Advanced Organotypic Membrane Systems and Mesenchymal Stem Cells in Skin and Liver Tissue Engineeering

Advanced organotypic tissues made of polymeric membranes and human cells, in both homotypic and heterotypic co-culture systems with mesenchymal stem cells (MSCs), were developed as an ambitious attempt for the bio-fabrication of self-renewing human tissue models. Polymeric membranes mimic the in-vivo 3D microenvironment, recapitulating the natural niches for hosting cells and promoting cell-cell and cell-matrix interactions.

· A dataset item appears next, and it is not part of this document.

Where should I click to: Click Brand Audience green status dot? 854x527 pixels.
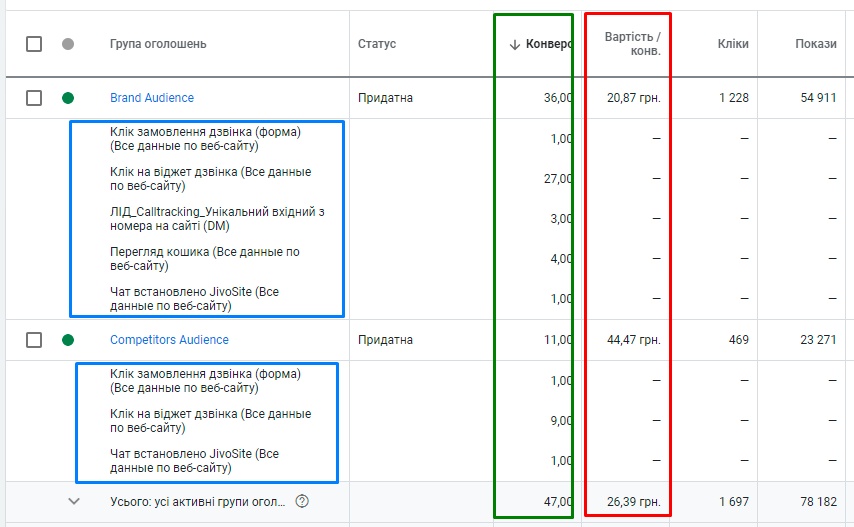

Through the modulation of the preparation process parameters, membranes with specific functionalities and structural features can be designed, representing a challenging strategy for the control of the cellular fate. Specific membranes properties provide the biochemical stimuli and mechanical support able to boost cellular adhesion, proliferation and differentiation, and thus the overall morpho-functional behaviour [1-3]. Porous semipermeable membranes enable the compartmentalization and the physical separation of cells allowing in the meantime their crosstalk by the selective mass transfer of the secreted paracrine factors, and therefore mimicking the in-vivo physiological cell niches [4-5]. Moreover, the membrane loading with a bioactive molecule constantly released in the time, represents a further strategy to trigger or modulate biological processes needed for tissue regeneration and repair. Innovative culture strategies, by using engineered membrane biohybrid systems for cell compartmentalization and colonization will be presented in this work. Engineered microenvironments made by the combination of biodegradable membranes with human skin cells were created as skin models. Organotypic membrane bioreactors utilizing primary human hepatocytes in direct and connected co-culture systems with human endothelial and MSCs offered interesting opportunities for the design of bioartificial livers as in-vitro models with high morpho-functional performance.